Earlier today, I wrote a story about the construction craze gripping college sports, including the Big Ten.

Even in a long story, I didn't have room for all the good notes and quotes from the reporting process. Luckily, that's why we have this blog.

Iowa is an interesting case study. The Hawkeyes, one could easily argue, have been doing just fine in the Big Ten under Kirk Ferentz. Yet outside of their recent improvements to Kirk Ferentz, their football facilities were lacking. Now the school is completing a $56 million upgrade that includes a new practice facility to replace the old bubble and eventually new offices. Will that make a difference competitively for Iowa, which has been cranking out NFL players under Ferentz?

Hawkeyes athletic director Gary Barta said the practice bubble was built in the early 1980s and had a life expectancy of 10-to-15 years.

"Was it a disadvantage for us?" Barta told ESPN.com "I don't know. I do know that the facility had outlived its lifespan, and it was time for a new one.

"My goal, first and foremost, is to hire and retain the best people.
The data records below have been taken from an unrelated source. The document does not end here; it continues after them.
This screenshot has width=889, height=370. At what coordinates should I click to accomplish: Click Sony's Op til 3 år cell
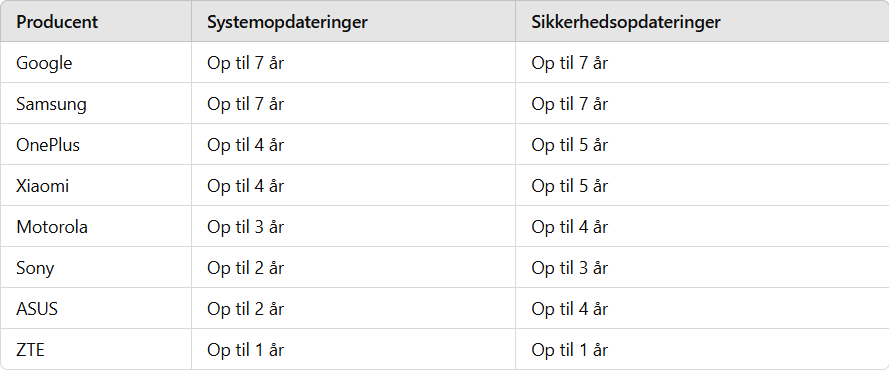click(x=702, y=267)
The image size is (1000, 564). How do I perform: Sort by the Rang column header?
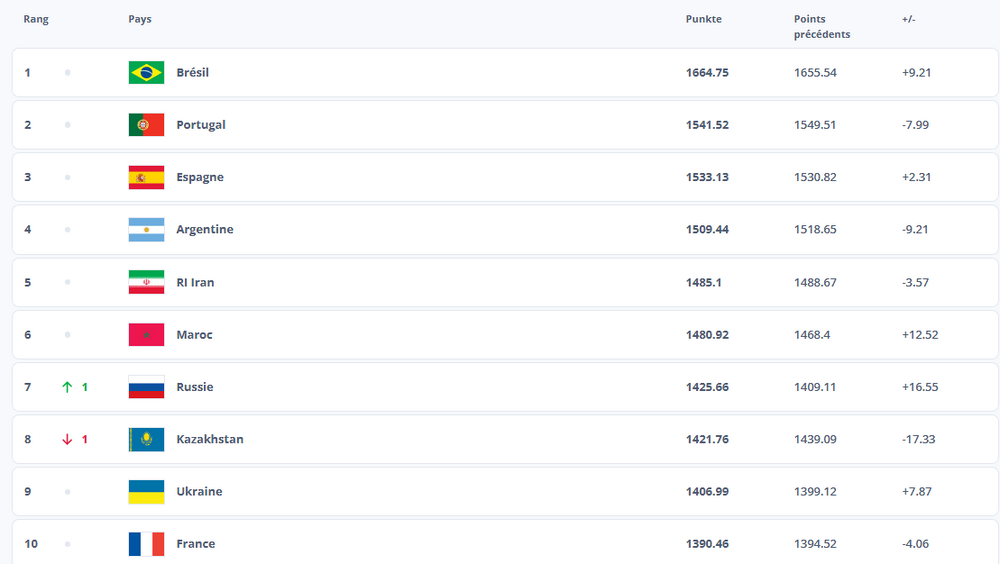pos(36,19)
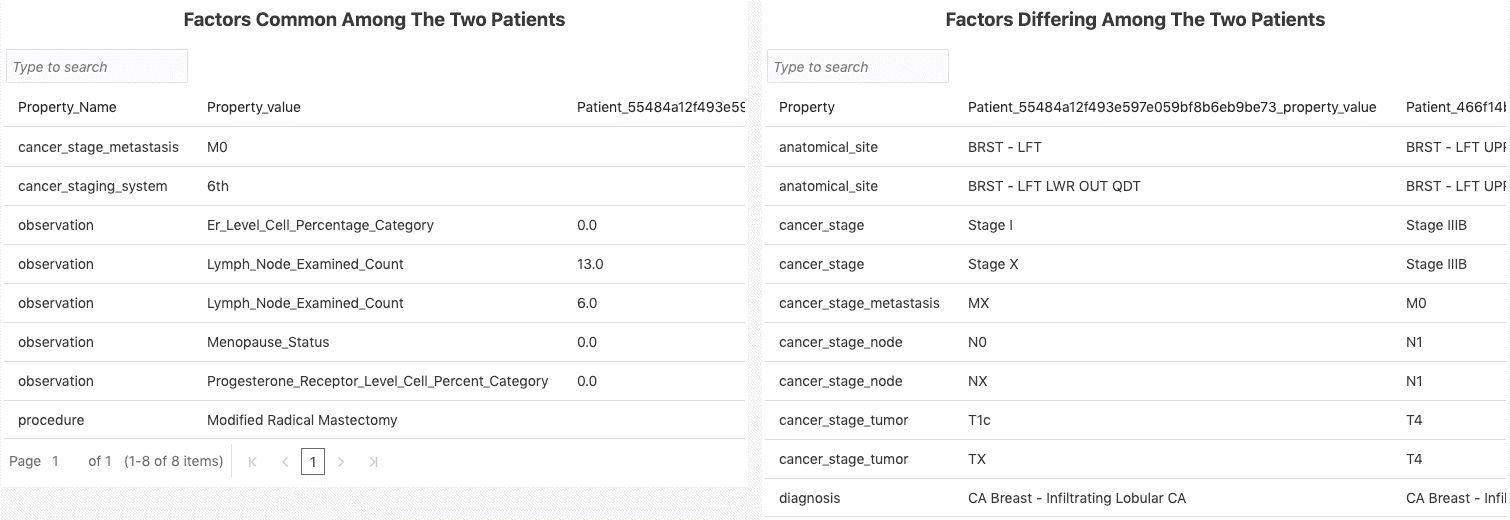Select the Modified Radical Mastectomy row

point(302,420)
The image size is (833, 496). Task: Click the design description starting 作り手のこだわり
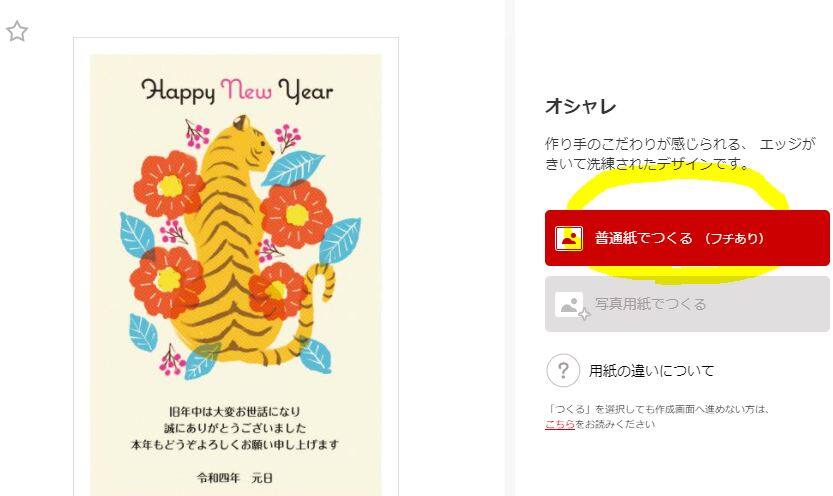pos(680,153)
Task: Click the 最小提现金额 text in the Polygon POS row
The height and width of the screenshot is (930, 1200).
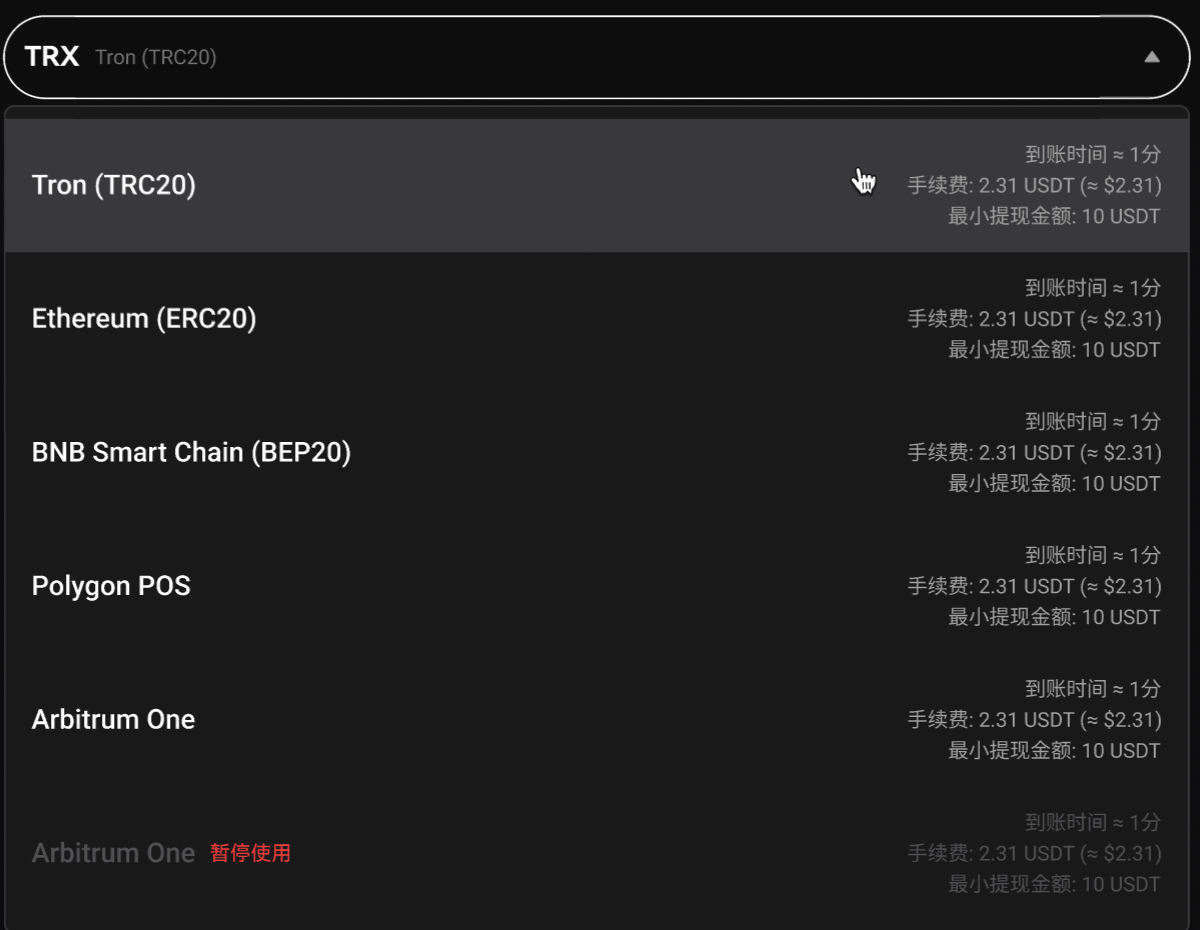Action: coord(1054,617)
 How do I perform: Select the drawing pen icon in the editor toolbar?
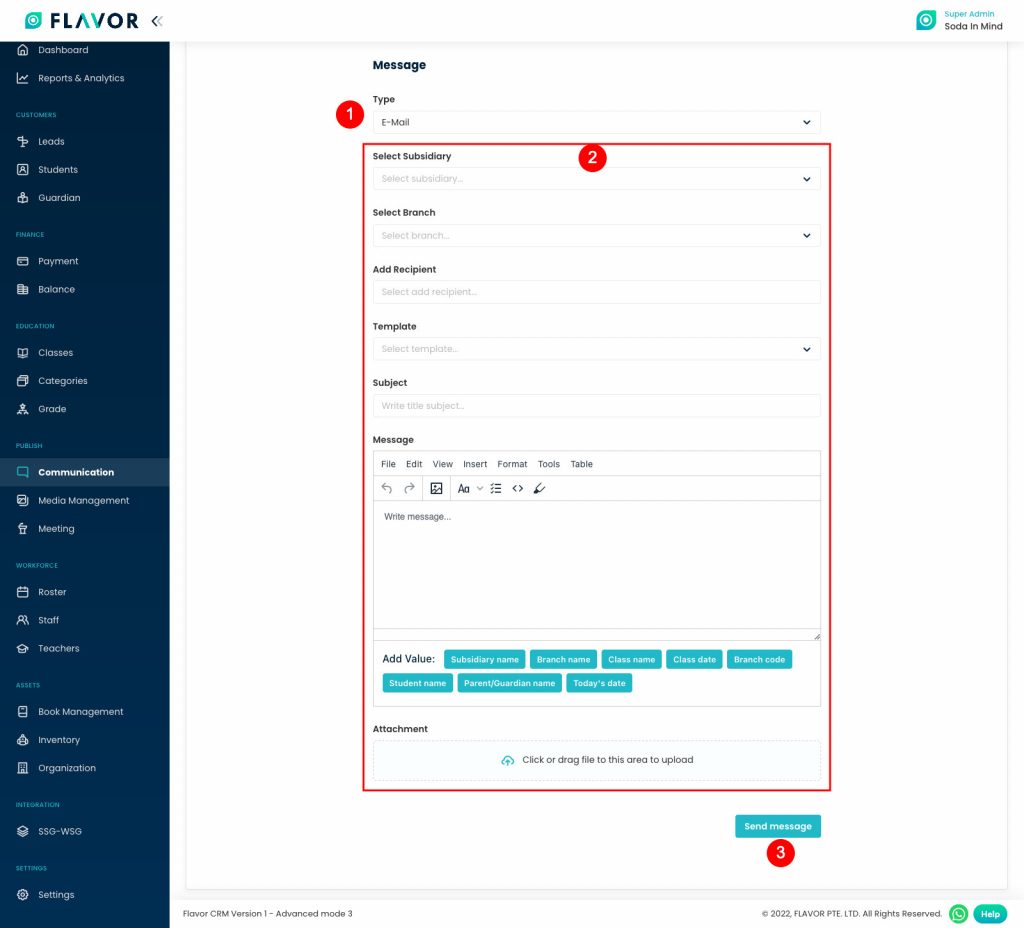540,488
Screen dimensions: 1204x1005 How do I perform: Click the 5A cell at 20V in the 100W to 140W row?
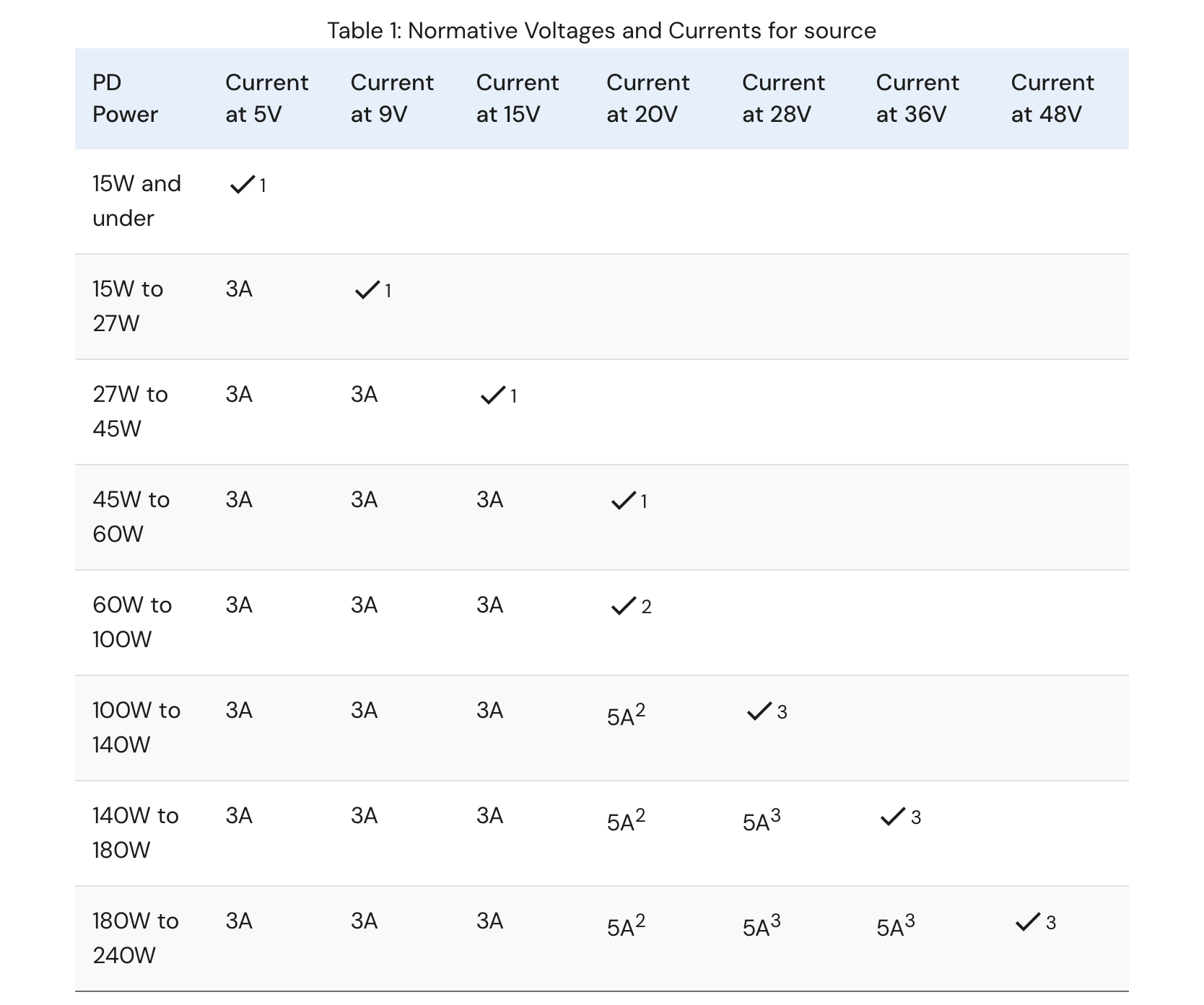[x=625, y=715]
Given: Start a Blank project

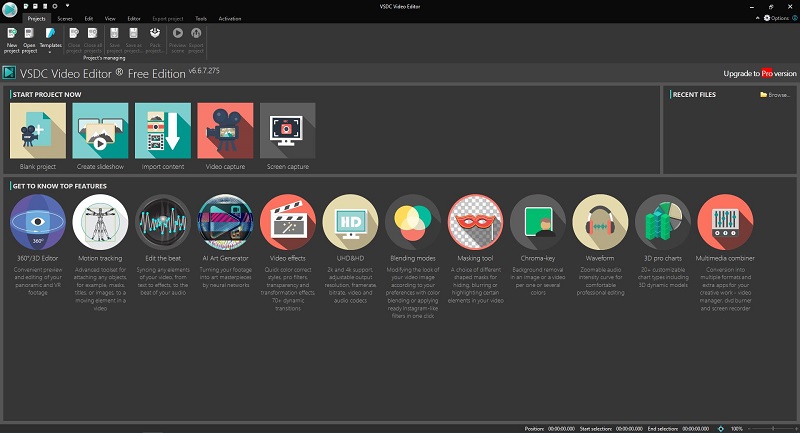Looking at the screenshot, I should (x=38, y=131).
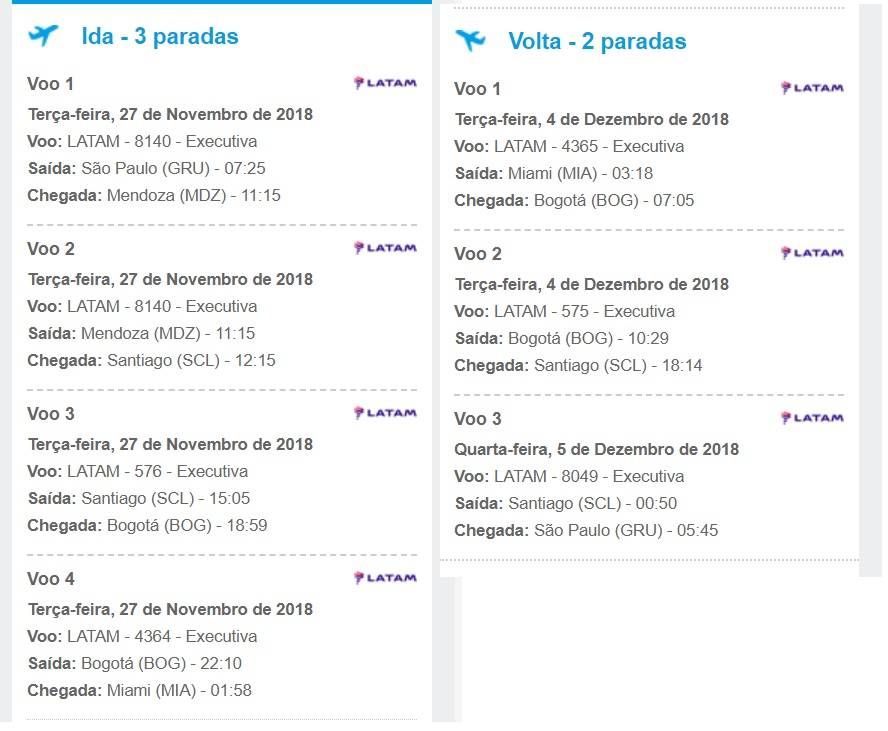Image resolution: width=888 pixels, height=731 pixels.
Task: Click LATAM logo on Volta Voo 1
Action: (x=812, y=88)
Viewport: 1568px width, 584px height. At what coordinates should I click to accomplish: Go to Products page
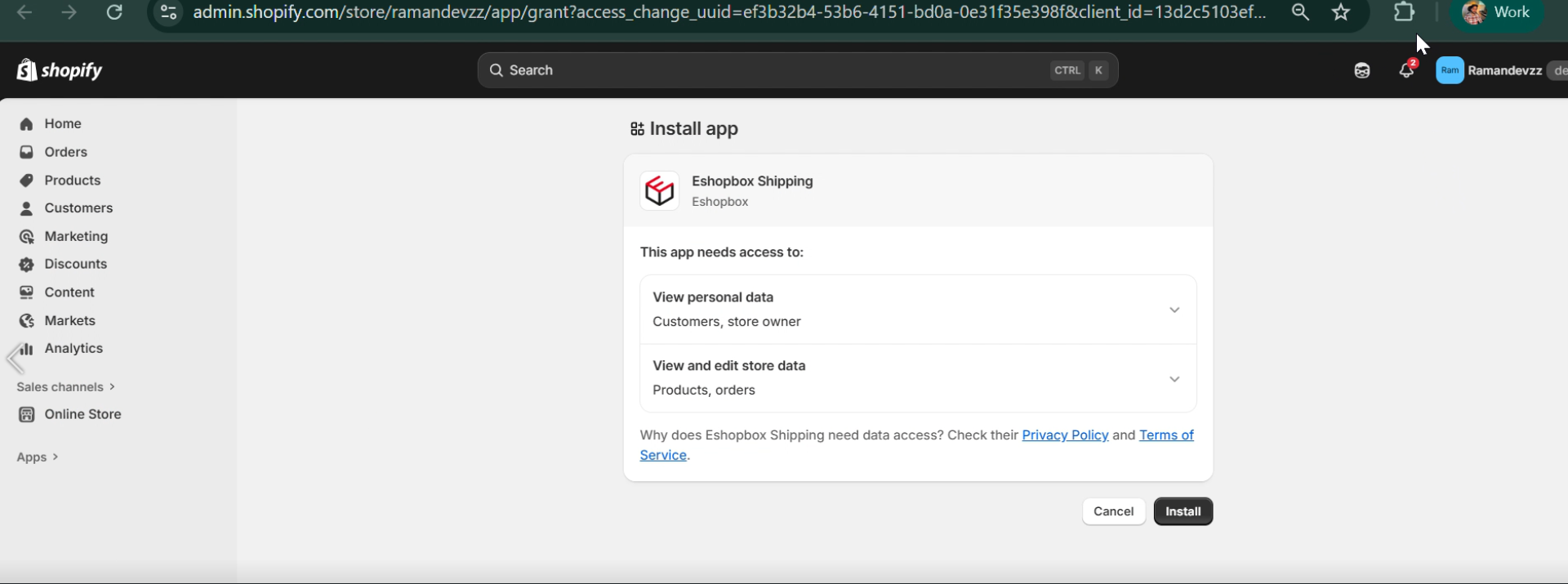point(72,181)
Then you have to make sure to give those people the tools to be successful."

Several athletic directors who were interviewed said having new and state-of-the-art facilities are critical in recruiting.

"When you have 17-to-18 year-olds who are being toured around the country to decide where they want to take their talents and perform, they are looking with a critical eye at facilities," Michigan athletic director Dave Brandon said. "They know these are the places where they're going to spend a disproportionate amount of their time. And it's the right thing to do; if you're going to ask world-class athletes to come to your institution, you want to provide them with the very best you can in terms of the facilities they're going to be operating in."

"Kids are smart," Indiana athletic director Fred Glass said. "We can say all we want to about our commitment to the program, but [they're thinking], 'Let's see how that manifests itself.' The perception is so important. When kids come in, when fans come in, when parents come in, they can see there's an institutional commitment to the sport."

While Glass noted in the story that Big Ten television revenue has had a huge impact on his program, others said they still rely mostly on donations to fund major facility improvement projects. At Michigan, for example, Brandon said the TV money might help get a project finished sooner but doesn't pay for the whole thing.

"The extra TV revenue has been terrific," Barta said. "I don't want to oversell it or undersell it. But without the contributions of our donors, we wouldn't be able to do it either. So it's a combination of support and contributions."

Schools have to decide on their priorities when undertaking construction projects. Things like new or expanded stadiums can help increase revenue, while the recent big push for better training and operations centers enhance the quality of the athletes' experience but don't add any dollars to the bottom line.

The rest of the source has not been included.